**GIVEN PASSAGE**
• • •

Spring into Action on School Board Reform

Education |
By Brittany Wagner | Read Time 3 minutes

With apologies to T. S. Eliot, April is the coolest month. In Missouri, the fish are jumping, the dogwoods are blooming, and major league baseball fans are looking forward to another Opening Day.

April also means school board elections. It would be nice to think that this annual rite of spring would renew and refresh our public schools in the same way that nature restocks our streams and repaints our forest, but this isn’t the case. To proponents of school reform, April really is the cruelest month.

Rather than healthy change and renewal, school board elections will come and go with minimal disturbance to the education establishment in school districts across the state. The system, as it is now, invites apathy and increased union control, perpetuating long-standing problems.

For starters, voter turnout in school board elections is extremely low. In Greene County, for example, only 12 percent of eligible voters made it to the polls in 2013, despite multiple school districts holding elections.

Additionally, parents and taxpayers know very little about the candidates.

While a candidate’s occupation, age, and education may be available—information regarding a candidate’s stance on key education issues is harder to acquire.

With so few people paying attention and so little information disseminated, special interest groups—such as teachers’ unions—can have a disproportionate impact on these elections. While it’s unclear how large a role special interest groups have played in Missouri public school board elections, the danger is that unions are taking bites out of both sides of the apple—campaigning for candidates, then negotiating with union-friendly board members during closed sessions.

Historically, Missouri opted for a system aimed at keeping partisan politics out of school board elections, choosing a month to hold elections in which voters would not be burdened by having to make other electoral choices.

• • •

**DATASET**
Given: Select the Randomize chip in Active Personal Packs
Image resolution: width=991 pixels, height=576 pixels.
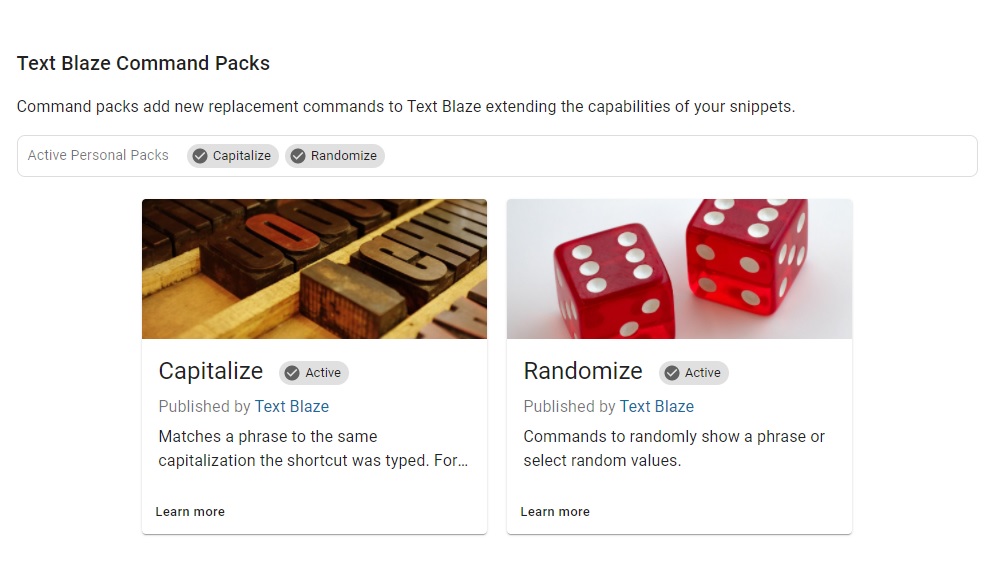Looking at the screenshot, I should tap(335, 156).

• • •

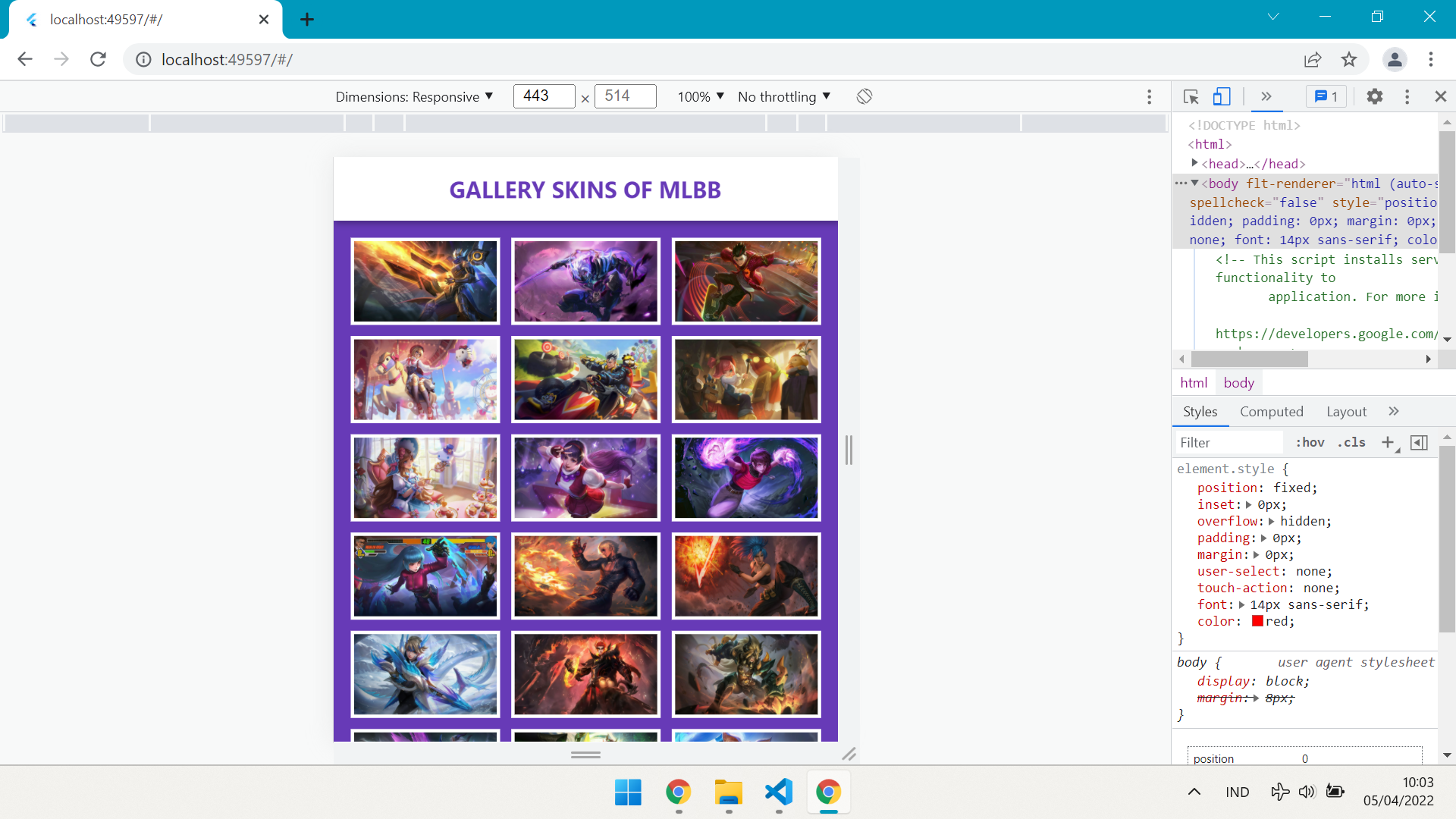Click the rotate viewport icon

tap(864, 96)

• • •

**REQUIRED WORK**
(A) In one to three sentences, explain why the school board reform piece says special interest groups such as teachers' unions can have an outsized effect on these elections.
(B) Please resume the school board reform piece, starting after its final sentence.
The records come from a different source than the text.

**EXPECTED OUTPUTS**
(A) So few people pay attention to school board elections, and so little information about the candidates gets around, that groups such as teachers' unions can have a disproportionate impact on the results.

(B)
Fifty years ago, this way of thinking may have made some sense, but it makes no sense today. It is time for a complete overhaul of a badly antiquated system.

Here are three suggested reforms.

First, Missouri should move school board elections to coincide with other local, state, and national elections. Scheduling elections in November would assure far greater voter participation. In comparison to April, turnout in the 2012 general election in Greene County was 64 percent.

Second, Missouri should close the loophole in our Sunshine Law that allows school board members to negotiate with teachers’ unions in closed sessions. Taxpayers have a right to know what demands unions are making.

Third, public officials should push for the dissemination of more information during school board elections. Candidates should be encouraged to state their positions on important issues.

Missouri’s system of local public school control is precious, but to ensure that the interests of taxpayers and students are protected, it requires not just reform, but rebirth.

Brittany Wagner is a research assistant at the Show-Me Institute.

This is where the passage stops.